Did you enjoy the original Now You See Me? You know, the film revolving around a group of magicians known as the Four Horsemen and their Robin Hood via Las Vegas heist/scam routines? You know, the movie featuring Isla Fisher, Woody Harrelson, Dave Franco, and Jesse Eisenberg as the aforementioned prestidigitators, with help from Morgan Freeman, Michael Caine, and Mark Ruffalo?

Well, all have returned—except Ms. Fisher, she’s replaced by a much more capable Lizzy Caplan—and director Jon Chu has replaced Louis Leterrier behind the lens. Along with a new antagonist played by Daniel Radcliffe, it’s the same movie, except slightly better and a bit more fun. Does it make a lot of sense? No. Is the plot convoluted? Do magicians pull rabbits out of hats? But there is a genuine desire to entertain that overwhelms the viewer, helping them over the massive plot gaps and logic leaps the story insists on making.

Only Penn and Teller could pull off such ambitious, chutzpah-filled tricks and even pretend to be serious. Like they say, however, fool me once, shame on you. Fool me twice—well, that’s exactly what Now You See Me 2 does. It changes very little, goes right back to the source for inspiration, and utilizes the latest cutting edge film technology to replace what should be standard stage show smoke and mirrors. We enjoy it, even if we probably won’t remember much about it two hours later.

This time out, the Horsemen—Harrelson, Franco, Eisenberg, and newcomer Caplan—use their specific talents to help Radcliffe’s character, Walter Mabry, steal a priceless piece of hardware called “the Stick.” It’s one of the universal computer de-encryptors movie mechanics are in love with. There’s also an evil twin (played by Harrelson), more of Ruffalo’s character’s backstory, and a weird “huh” of a moment where he helps break Freeman’s magic debunker out of jail, only to set him up again. What?

Granted, everything here is just one big cheat, but it’s a fabulous cheat. No performer, no matter how polished, could pull off the illusions you see here, and yet Now You See Me 2 keeps convincing you that they are the work of humans, not hundreds of hours of computing power. This is in part because of our affection for the actors. Harrelson and Eisenberg specifically bring a kind of smug know-it-all-ism that transcends their roles, making their smartest guys in the room routine a joy to behold. They are the yin to Franco and Caplan’s yang.

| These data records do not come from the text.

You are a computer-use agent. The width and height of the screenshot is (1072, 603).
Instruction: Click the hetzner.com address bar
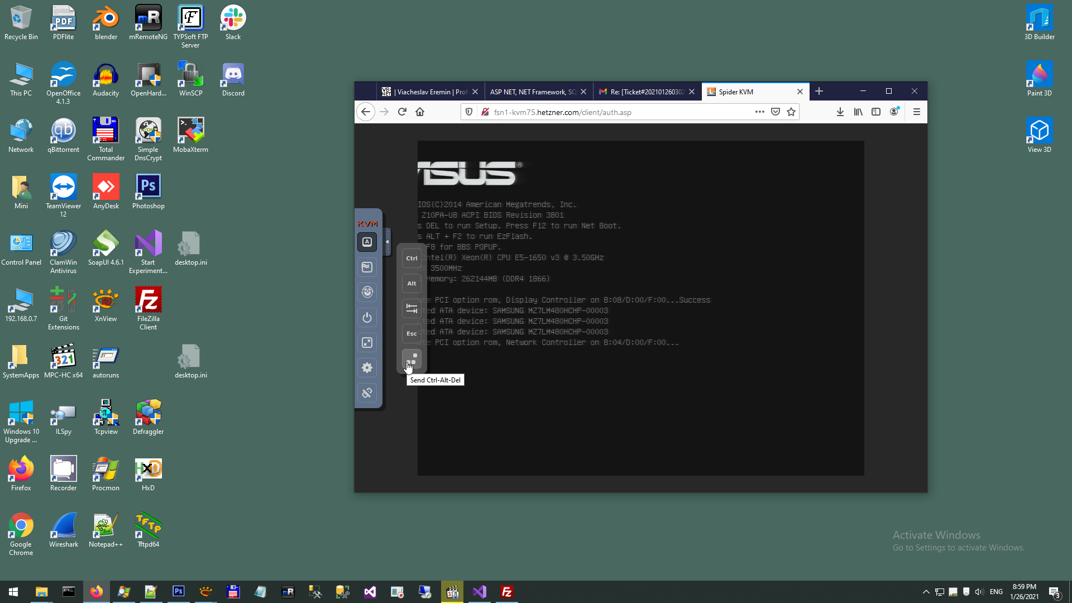pos(614,112)
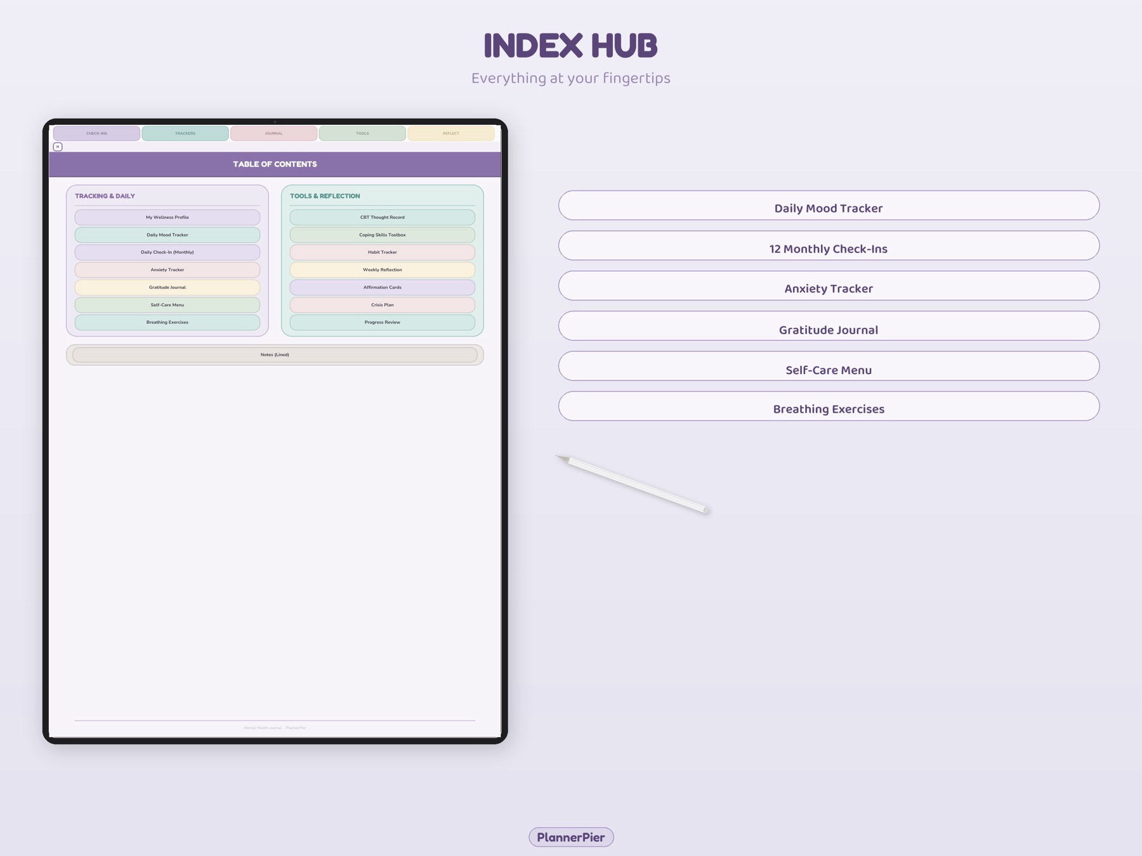Click Self-Care Menu under Tracking & Daily
Screen dimensions: 1142x856
click(x=167, y=304)
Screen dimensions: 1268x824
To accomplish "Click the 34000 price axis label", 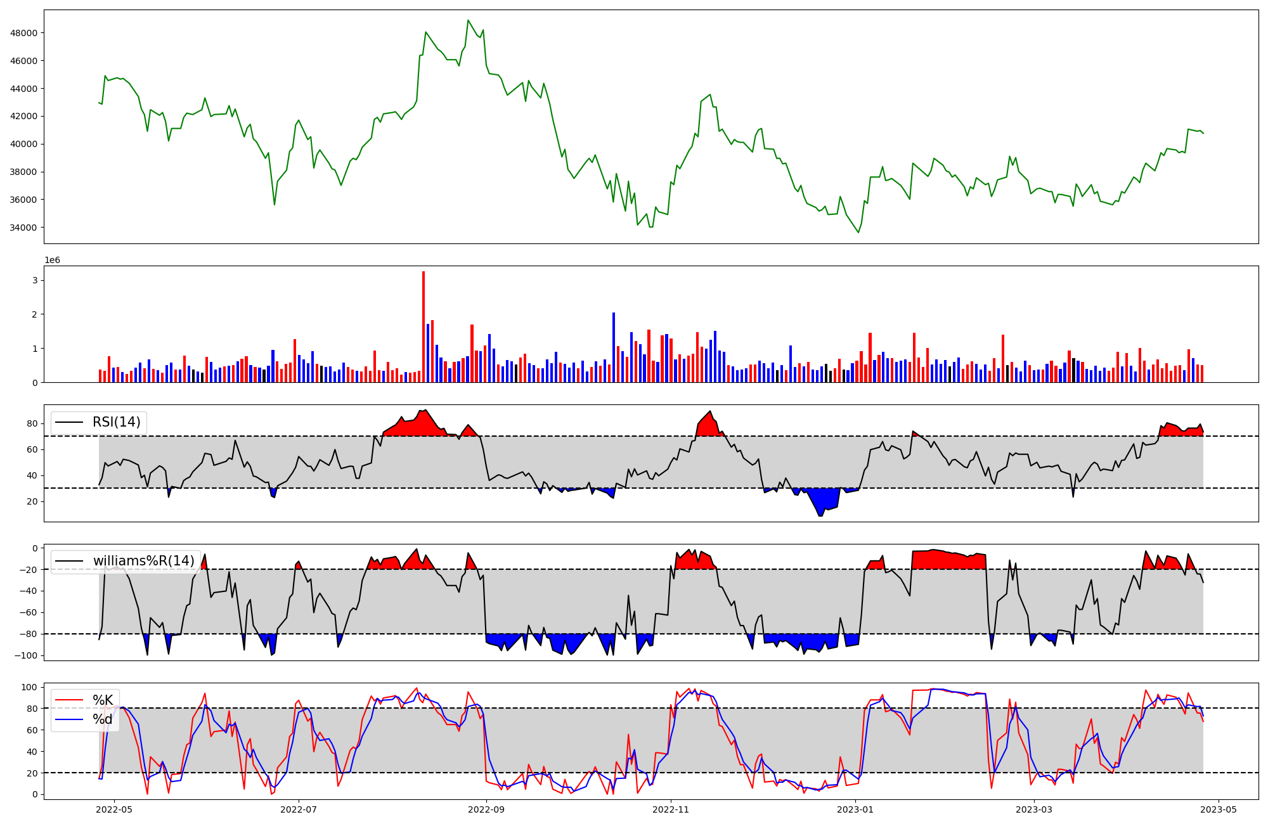I will 23,228.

And speaking of the new eye candy, she’s very good, both capable of creating a believable magician but also eager to take the piss out of things. It happens several times in Now You See Me 2 and the results are always the same. She even takes on her all-male partners’ chauvinism. As for Radcliffe, whose the only one here with prevoious “wizarding” skill, he turns his twitchy tech baddie into a fun series of ticks and asides. Only Franco feels lost, his card throwing abilities used to a good degree, but his character feels even less important this time out. It’s almost as if with all the new faces here, and the bigger heists, something had to give, and his Jack Wilder was it.

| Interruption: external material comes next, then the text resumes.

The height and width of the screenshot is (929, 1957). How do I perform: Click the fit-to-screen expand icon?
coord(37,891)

Still, Now You See Me 2 is the best kind of cinematic fast food. You can fill up on it, have the entertainment values fill up that hole inside your aesthetic, and then forget about it afterward. It’s not a guilty pleasure so much as a guileless one. It knows it’s a fraud and it owns every minute of it. The result is a wild ride that seems epic at the time, but shrinks in the memory. Kind of like a magic act.